WHAT TO DO
Reproduce word for word the part of the ketamine research discussion below that runs from "Would y’all happen" up to and including "about that too.".

EXCERPT
——————
Ketamine as an induction agent in the ICU could be a fruitful avenue of research. Too many IM/EM trained folks don't know how to use anything other than Etomidate to put patients to sleep.

"Let's use etomidate!"
nurse - "Okay, what's the dose?"
"Hmm...let's do 20!"
 
Hi all! I’m an intern, basically just started and haven’t even rotated in anesthesia yet. One of my faculty members offered to help me with research and asked for a research question. I was hoping to come up with something actually interesting and relevant to pursue, but don’t really have much experience yet to decide...

I’m really interested in ketamine and its use as sedation in ICU, and I noticed it’s tendency to cause tachycardia. It got me thinking about things like demand ischemia. So I was gonna go with something like:

“In adult patients admitted to the SICU, does long-term ketamine infusion compared to standard analgesic management with propofol over a 48-hour period lead to a statistically significant increase in cardiac injury markers, specifically elevated troponin levels?"

However, I saw quite a few articles already published on this and wasn’t sure how to take it a step further or do something novel with it.

Would y’all happen to have any suggestions on what to research with ketamine and it’s cardiovascular effects? Or how I could take this question a step further and make it unique?

I was thinking of maybe looking at pressor requirements for those on ketamine vs propofol in ICU setting post cardiac surgery, if that sounds practical. Or effects of ketamine on lactic acid levels compared to propofol in setting of sepsis in the ICU. Would that also make any sense?

Thank you :)

Here's an idea for you: the effects of intraop IV ketamine on postop analgesic use, self-reported pain, and functional scales in patients with fibromyalgia having orthopedic surgery. Follow up should go out six months to see the impact on the development of chronic pain. Your sample size probably won't be large enough to detect impact on CRPS development, but I'd be curious about that too.
 
Why bother when you can just really on the results of ROCKET trial some time soon?
——————
MATERIAL SUPPLIED
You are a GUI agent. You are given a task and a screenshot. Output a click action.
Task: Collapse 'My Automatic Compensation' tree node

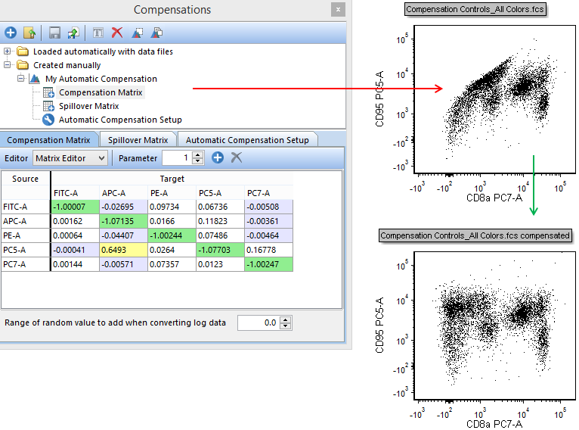21,79
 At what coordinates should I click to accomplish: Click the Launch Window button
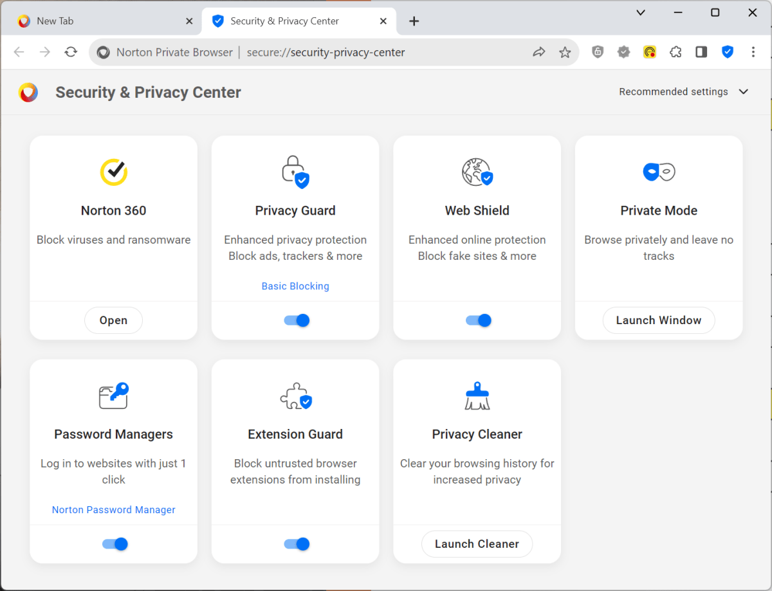[659, 320]
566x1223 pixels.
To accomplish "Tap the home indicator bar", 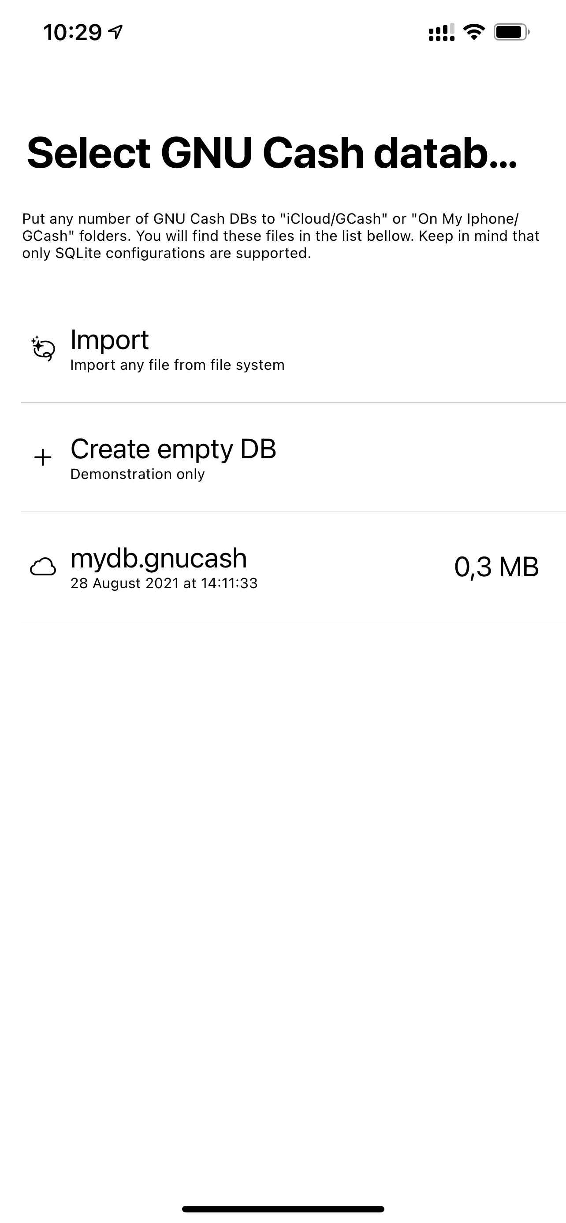I will click(x=283, y=1209).
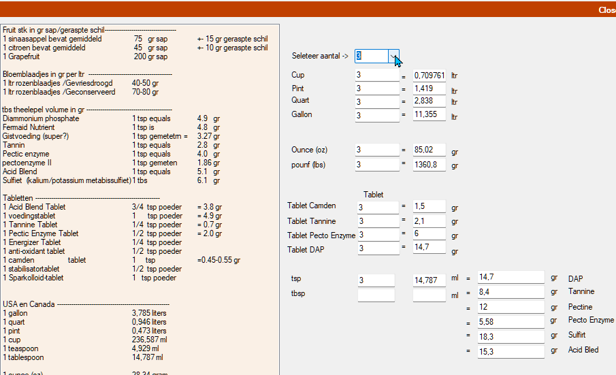Click the Pint quantity input field
The width and height of the screenshot is (616, 375).
coord(376,88)
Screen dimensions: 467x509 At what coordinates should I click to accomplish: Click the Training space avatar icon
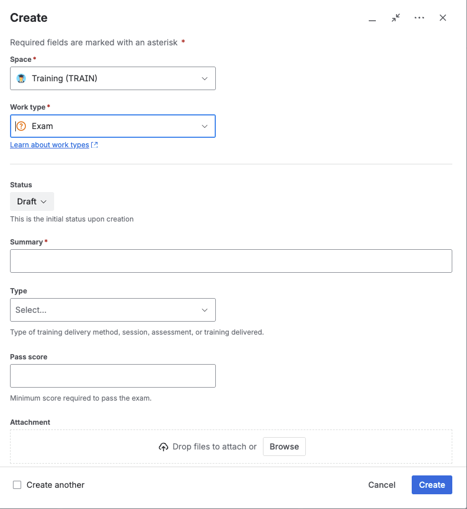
——————
WRITTEN REPLY
Would y’all happen to have any suggestions on what to research with ketamine and it’s cardiovascular effects? Or how I could take this question a step further and make it unique?

I was thinking of maybe looking at pressor requirements for those on ketamine vs propofol in ICU setting post cardiac surgery, if that sounds practical. Or effects of ketamine on lactic acid levels compared to propofol in setting of sepsis in the ICU. Would that also make any sense?

Thank you :)

Here's an idea for you: the effects of intraop IV ketamine on postop analgesic use, self-reported pain, and functional scales in patients with fibromyalgia having orthopedic surgery. Follow up should go out six months to see the impact on the development of chronic pain. Your sample size probably won't be large enough to detect impact on CRPS development, but I'd be curious about that too.